Reproduce the entries shown below only from the line with "скандалы (234, 151)" down to the line with "ОМАРОВА Рабига (790, 569)", keeping both end lines and copying each one exactly.

[[ INFORMATION GIVEN, beginning ]]

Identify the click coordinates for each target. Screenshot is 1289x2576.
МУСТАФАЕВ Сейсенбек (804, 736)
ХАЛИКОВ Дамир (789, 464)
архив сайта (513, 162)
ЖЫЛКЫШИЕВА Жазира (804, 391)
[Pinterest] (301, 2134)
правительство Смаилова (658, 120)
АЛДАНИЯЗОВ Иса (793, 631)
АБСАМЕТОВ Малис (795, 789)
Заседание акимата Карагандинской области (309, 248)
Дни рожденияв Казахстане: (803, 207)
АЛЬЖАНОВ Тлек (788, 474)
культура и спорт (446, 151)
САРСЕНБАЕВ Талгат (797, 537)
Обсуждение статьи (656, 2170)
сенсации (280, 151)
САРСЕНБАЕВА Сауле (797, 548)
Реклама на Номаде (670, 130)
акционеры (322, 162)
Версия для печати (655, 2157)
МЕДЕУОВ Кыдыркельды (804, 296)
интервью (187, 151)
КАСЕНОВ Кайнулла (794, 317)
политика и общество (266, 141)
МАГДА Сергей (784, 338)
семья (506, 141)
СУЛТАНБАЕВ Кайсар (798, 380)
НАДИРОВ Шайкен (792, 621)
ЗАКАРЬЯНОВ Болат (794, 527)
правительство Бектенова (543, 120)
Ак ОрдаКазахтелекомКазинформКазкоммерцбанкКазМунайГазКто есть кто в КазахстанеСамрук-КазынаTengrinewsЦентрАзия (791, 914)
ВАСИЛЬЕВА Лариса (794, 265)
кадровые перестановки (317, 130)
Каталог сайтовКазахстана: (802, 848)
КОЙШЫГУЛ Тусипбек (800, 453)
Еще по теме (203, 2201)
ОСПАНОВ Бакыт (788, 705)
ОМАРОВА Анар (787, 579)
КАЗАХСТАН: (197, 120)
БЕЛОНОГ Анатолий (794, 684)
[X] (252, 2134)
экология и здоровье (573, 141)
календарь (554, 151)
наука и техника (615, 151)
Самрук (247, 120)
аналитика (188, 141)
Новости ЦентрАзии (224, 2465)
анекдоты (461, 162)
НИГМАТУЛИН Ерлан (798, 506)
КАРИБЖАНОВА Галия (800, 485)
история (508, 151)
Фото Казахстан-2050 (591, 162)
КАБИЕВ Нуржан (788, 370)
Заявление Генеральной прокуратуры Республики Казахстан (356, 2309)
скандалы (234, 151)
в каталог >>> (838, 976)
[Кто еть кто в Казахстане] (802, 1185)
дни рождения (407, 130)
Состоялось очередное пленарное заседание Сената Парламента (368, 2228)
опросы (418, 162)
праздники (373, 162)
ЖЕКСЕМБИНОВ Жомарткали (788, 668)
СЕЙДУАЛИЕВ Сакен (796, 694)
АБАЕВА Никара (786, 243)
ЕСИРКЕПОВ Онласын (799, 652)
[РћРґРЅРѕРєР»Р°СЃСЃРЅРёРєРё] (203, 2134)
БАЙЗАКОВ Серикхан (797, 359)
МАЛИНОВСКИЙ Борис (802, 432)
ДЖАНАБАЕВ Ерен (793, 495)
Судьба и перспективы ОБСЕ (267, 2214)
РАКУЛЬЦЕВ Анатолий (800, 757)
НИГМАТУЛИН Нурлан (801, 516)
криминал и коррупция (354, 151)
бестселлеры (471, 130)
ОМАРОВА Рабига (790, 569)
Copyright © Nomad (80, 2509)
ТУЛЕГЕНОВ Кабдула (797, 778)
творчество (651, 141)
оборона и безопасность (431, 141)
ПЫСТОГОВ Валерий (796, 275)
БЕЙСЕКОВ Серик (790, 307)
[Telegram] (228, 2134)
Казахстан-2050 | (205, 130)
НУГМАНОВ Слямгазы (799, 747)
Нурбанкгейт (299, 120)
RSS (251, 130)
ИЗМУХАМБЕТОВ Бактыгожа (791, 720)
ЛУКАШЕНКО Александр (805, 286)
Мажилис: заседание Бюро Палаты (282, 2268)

[[ INFORMATION GIVEN, end ]]

• _WRITTEN RESPONSE_:
скандалы (234, 151)
в каталог >>> (838, 976)
[Кто еть кто в Казахстане] (802, 1185)
дни рождения (407, 130)
Состоялось очередное пленарное заседание Сената Парламента (368, 2228)
опросы (418, 162)
праздники (373, 162)
ЖЕКСЕМБИНОВ Жомарткали (788, 668)
СЕЙДУАЛИЕВ Сакен (796, 694)
АБАЕВА Никара (786, 243)
ЕСИРКЕПОВ Онласын (799, 652)
[РћРґРЅРѕРєР»Р°СЃСЃРЅРёРєРё] (203, 2134)
БАЙЗАКОВ Серикхан (797, 359)
МАЛИНОВСКИЙ Борис (802, 432)
ДЖАНАБАЕВ Ерен (793, 495)
Судьба и перспективы ОБСЕ (267, 2214)
РАКУЛЬЦЕВ Анатолий (800, 757)
НИГМАТУЛИН Нурлан (801, 516)
криминал и коррупция (354, 151)
бестселлеры (471, 130)
ОМАРОВА Рабига (790, 569)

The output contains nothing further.